In practice, we expect #2 to become necessary. Even if you would like to rely on Plaid's OnEventStartInterval to kick off events in your system you would still want to receive the OnEvent message to notify customers that an event is coming up and/or optimize your system accordingly. We suggest the default option be #1 for simplicity at first, and as your system requirements grow you can get information up front and act accordingly.

Event Handling Corner Cases

Two features of events which often cause implementation issues are:

  1. Zero length events
  2. Event randomization

Compliance testing tests these features and also tests canceling a randomized event. If the Plaid OnEventStart, OnEventEnd, OnEventCancel callbacks are used, the following corner cases are handled automatically. If these called backs aren't used, the following corner cases must be handled by the external system.

Regardless of whether or not your plugin uses the Plaid callbacks, EVERYONE should read these corner cases carefully and implement accordingly. Most notably, canceled randomized events.

  1. Zero length events: events with a duration of 0 stay active until modified with a real duration or canceled.

______

• EXERCISE BRIEF: Extend the excerpt on Plaid event handling, starting after its last sentence.

[Stored data]
______

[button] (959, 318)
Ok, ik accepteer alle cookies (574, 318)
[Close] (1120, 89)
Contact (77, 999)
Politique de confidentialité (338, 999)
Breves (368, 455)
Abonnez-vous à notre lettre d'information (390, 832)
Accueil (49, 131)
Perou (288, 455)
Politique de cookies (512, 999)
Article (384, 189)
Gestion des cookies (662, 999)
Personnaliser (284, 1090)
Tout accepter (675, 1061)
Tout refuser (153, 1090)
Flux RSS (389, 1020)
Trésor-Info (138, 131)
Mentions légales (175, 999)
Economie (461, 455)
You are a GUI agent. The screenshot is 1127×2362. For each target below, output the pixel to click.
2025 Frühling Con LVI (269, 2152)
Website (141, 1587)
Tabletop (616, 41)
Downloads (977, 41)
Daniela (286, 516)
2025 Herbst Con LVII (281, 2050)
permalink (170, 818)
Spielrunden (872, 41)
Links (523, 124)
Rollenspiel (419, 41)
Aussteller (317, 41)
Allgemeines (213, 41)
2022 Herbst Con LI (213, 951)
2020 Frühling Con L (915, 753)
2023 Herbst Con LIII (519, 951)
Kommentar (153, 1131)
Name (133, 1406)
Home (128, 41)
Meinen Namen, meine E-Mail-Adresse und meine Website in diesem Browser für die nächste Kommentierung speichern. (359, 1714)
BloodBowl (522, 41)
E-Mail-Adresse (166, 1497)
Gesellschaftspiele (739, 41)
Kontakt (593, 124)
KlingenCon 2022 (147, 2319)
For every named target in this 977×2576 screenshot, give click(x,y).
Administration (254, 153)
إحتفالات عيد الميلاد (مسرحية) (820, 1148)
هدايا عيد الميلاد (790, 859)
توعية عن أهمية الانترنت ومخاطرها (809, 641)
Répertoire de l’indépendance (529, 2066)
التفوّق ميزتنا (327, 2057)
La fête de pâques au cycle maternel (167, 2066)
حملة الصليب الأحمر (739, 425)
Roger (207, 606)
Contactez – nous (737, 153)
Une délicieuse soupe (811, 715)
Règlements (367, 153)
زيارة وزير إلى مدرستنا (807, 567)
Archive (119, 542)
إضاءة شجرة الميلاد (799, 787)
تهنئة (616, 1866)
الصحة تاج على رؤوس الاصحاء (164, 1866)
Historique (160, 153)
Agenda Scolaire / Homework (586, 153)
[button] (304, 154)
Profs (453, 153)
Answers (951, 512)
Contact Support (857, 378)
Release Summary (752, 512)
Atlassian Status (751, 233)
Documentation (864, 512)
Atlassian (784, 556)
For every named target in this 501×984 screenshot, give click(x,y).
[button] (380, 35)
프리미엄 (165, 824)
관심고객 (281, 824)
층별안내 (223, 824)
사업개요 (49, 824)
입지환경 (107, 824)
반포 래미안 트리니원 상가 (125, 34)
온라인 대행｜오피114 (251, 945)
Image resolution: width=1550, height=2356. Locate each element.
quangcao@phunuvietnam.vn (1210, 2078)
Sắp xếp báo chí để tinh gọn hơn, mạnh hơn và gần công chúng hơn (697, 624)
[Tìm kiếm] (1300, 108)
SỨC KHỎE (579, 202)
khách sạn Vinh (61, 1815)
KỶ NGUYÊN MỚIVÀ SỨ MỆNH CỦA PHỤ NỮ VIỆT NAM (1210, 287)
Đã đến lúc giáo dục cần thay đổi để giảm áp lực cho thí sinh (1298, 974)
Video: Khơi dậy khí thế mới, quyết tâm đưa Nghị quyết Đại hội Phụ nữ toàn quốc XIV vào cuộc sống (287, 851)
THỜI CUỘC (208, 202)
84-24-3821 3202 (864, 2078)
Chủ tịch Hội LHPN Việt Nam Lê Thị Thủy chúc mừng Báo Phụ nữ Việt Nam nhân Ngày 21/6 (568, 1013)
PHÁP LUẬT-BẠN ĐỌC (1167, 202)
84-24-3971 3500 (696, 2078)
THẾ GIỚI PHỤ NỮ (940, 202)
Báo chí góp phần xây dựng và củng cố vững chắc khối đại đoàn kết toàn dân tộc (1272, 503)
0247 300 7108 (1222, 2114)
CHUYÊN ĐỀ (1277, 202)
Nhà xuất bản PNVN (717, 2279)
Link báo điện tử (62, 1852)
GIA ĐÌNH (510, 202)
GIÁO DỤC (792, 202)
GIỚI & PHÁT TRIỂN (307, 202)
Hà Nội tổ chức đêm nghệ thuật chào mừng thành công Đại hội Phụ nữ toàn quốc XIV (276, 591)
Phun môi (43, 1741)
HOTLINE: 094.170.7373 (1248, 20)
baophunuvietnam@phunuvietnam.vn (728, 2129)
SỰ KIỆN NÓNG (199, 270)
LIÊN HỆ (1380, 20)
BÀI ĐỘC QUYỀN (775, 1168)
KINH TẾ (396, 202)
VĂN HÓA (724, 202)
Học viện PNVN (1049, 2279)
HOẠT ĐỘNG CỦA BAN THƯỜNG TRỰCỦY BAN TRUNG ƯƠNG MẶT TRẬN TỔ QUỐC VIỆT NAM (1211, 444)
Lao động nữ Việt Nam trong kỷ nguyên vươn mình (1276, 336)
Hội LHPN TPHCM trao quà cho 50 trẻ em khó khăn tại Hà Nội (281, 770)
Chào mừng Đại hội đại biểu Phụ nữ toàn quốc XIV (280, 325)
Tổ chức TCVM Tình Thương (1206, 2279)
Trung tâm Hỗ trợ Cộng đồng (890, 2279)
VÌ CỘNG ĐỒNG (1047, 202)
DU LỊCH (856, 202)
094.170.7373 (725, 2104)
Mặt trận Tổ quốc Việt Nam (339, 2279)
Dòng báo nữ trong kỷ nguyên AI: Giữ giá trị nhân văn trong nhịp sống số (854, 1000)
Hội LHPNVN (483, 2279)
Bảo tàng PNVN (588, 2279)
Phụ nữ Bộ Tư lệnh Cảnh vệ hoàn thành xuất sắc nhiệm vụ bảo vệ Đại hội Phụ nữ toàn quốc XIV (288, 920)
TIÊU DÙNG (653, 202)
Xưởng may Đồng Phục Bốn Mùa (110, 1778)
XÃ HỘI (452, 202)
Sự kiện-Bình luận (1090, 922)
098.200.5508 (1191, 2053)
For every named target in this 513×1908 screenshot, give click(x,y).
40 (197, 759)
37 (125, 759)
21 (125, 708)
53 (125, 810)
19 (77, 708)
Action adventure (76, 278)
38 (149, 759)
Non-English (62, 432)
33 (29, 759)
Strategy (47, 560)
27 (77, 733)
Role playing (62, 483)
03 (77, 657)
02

______

• ANSWER BOX:
  2. Randomized events: Plaid has two modes for randomized events: one where Plaid picks the randomized start time and one where the external system picks the randomized time. If Plaid picks the start time, the external system is notified of the start and end times correctly, and the times in the callbacks are the randomized times. If Plaid randomization is disabled, the external system is responsible for parsing the randomization parameter and starting control at a randomized time. Plaid will call the start event callback at the unrandomized start time, but the external system should not start the event when the message is received, but should start the event after a randomized period.
  3. Canceled randomized events: if a randomized event is canceled while active, the event should not end immediately - it should wait the randomized minutes before ending. In this situation, Plaid will send a canceled event message, followed by an end event message when the event is complete. The end event message will arrive after a randomized amount of time.

If the event has a randomization windows and randomization is turned on for Plaid (which we suggest), the OnEvent message will include the randomization offset in seconds, which can be added to the start time to schedule the event in your system.